|Bibliography||Tariq, Muhammad Adnan: Non-functional requirements in publish/subscribe systems. |
University of Stuttgart, Faculty of Computer Science, Electrical Engineering, and Information Technology, Doctoral Thesis (2013).
191 pages, english.
Content-based publish/subscribe has gained high popularity for large-scale dissemination of dynamic information in the form of events from publishers to subscribers in a decoupled fashion. Yet, it is highly challenging to achieve scalability without sacrificing the expressiveness of subscriptions (user queries) in such systems, especially in a peer-to-peer (P2P) environment where subscribers and publishers are also responsible for forwarding events by forming an overlay network. Moreover, the support for non-functional requirements such as quality of service (e.g., end-to-end delay, bandwidth etc.) and security (e.g., authentication, confidentiality etc.) instigate many open research questions. The main advantage of publish/subscribe - its inherent decoupling - turns to be a major obstacle in the fulfillment of non-functional requirements with conventional methods.

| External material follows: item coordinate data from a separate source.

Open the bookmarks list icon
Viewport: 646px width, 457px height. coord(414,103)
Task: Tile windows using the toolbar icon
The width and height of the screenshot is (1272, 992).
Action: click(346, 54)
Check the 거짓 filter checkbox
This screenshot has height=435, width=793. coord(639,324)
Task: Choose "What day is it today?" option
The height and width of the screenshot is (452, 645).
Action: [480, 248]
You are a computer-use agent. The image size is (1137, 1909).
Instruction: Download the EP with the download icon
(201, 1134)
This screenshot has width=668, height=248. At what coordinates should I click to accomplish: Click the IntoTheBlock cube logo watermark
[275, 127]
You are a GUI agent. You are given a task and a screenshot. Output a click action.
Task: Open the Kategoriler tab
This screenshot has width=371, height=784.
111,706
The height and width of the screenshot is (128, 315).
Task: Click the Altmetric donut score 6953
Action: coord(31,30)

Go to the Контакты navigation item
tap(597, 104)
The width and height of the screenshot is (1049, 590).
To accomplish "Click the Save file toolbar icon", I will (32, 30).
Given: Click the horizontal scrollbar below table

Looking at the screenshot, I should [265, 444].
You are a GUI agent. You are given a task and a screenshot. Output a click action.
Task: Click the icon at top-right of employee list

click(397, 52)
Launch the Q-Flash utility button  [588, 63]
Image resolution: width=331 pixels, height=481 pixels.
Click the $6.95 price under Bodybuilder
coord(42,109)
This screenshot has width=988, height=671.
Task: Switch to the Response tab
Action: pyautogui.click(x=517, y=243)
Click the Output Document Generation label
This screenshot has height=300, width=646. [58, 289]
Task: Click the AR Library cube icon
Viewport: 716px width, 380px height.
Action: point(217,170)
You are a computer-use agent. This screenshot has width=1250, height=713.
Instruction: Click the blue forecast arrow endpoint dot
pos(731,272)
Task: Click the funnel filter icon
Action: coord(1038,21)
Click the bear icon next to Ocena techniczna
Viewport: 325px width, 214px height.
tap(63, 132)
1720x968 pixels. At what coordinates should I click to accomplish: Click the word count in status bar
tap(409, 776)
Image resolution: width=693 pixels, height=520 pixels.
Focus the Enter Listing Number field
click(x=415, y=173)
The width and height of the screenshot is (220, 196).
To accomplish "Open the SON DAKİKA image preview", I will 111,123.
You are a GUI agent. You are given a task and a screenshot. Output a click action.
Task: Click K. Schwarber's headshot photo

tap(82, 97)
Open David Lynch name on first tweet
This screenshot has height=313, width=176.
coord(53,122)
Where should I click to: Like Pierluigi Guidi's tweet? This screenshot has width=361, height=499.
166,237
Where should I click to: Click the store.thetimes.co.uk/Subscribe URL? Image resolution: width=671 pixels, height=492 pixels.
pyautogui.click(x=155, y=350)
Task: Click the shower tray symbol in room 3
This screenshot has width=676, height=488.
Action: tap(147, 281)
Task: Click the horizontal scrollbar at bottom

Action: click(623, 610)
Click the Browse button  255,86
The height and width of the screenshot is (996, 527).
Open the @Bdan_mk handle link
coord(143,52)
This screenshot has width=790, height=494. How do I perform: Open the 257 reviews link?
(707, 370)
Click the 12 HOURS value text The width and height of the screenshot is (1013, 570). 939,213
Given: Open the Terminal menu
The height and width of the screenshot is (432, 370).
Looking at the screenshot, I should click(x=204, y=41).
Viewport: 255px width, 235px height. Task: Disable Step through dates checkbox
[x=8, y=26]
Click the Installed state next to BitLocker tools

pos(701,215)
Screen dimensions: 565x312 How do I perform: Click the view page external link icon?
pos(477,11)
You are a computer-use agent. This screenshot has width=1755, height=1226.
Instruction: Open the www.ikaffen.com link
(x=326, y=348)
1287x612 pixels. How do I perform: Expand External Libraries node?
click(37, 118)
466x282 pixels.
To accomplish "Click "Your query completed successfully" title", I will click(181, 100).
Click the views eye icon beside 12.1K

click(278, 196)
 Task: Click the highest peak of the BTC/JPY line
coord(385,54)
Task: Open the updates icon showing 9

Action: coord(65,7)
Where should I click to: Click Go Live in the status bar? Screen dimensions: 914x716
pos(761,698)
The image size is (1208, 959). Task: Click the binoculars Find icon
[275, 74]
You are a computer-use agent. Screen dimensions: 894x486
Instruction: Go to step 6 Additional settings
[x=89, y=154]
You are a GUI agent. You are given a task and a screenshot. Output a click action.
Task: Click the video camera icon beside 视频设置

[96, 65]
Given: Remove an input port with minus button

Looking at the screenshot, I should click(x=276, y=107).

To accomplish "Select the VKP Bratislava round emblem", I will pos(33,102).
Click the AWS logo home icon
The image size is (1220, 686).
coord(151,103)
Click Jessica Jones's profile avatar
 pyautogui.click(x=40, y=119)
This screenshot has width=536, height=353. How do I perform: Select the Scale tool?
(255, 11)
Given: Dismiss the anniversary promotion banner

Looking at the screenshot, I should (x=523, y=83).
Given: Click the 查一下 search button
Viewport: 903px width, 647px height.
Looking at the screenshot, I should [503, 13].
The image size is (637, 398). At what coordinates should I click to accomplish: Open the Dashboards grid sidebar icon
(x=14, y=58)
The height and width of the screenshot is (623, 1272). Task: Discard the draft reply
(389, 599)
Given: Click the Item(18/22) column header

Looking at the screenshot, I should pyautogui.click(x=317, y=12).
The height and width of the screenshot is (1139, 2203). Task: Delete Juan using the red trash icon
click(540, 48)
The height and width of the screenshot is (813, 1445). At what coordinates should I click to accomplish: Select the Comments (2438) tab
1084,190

Therefore, the goal of this thesis is to develop methods and algorithms that i) enable scalable dissemination of events, ii) support different quality of service aspects, and iii) provide basic security mechanisms, in a P2P content-based publish/subscribe system. In particular, the following contributions are made in this thesis.
As a first contribution, we propose a distributed algorithm to disseminate events in a publish/subscribe system respecting the subscriber-defined QoS constraints in terms of delay requirements and available bandwidth. In addition, the second contribution focuses on minimizing the overall resource usage, i.e., bandwidth consumption and processing load on peers (publishers and subscribers), in a publish/subscribe system. This contribution develops an efficient and scalable method to reduce the rate of events that peers receive and forward though lacking subscription (i.e., false positives) by means of subscription clustering, using the techniques from spectral graph theory.
The first two contributions target overlay-level methods to provide efficient dissemination of events and quality of service. The third contribution, however, proposes underlay-aware methods that explicitly take into account the properties of the underlying physical network and its topology, to construct an efficient publish/subscribe routing overlay with low relative delay penalty and low stress on the physical links. Finally, as our last contribution, we present novel methods to provide authentication of publishers and subscribers as well as confidentiality and integrity of events using the techniques from pairing-based cryptography. Additionally, an algorithm is developed to preserve the weak subscription confidentiality in the presence of interest clustering of subscribers.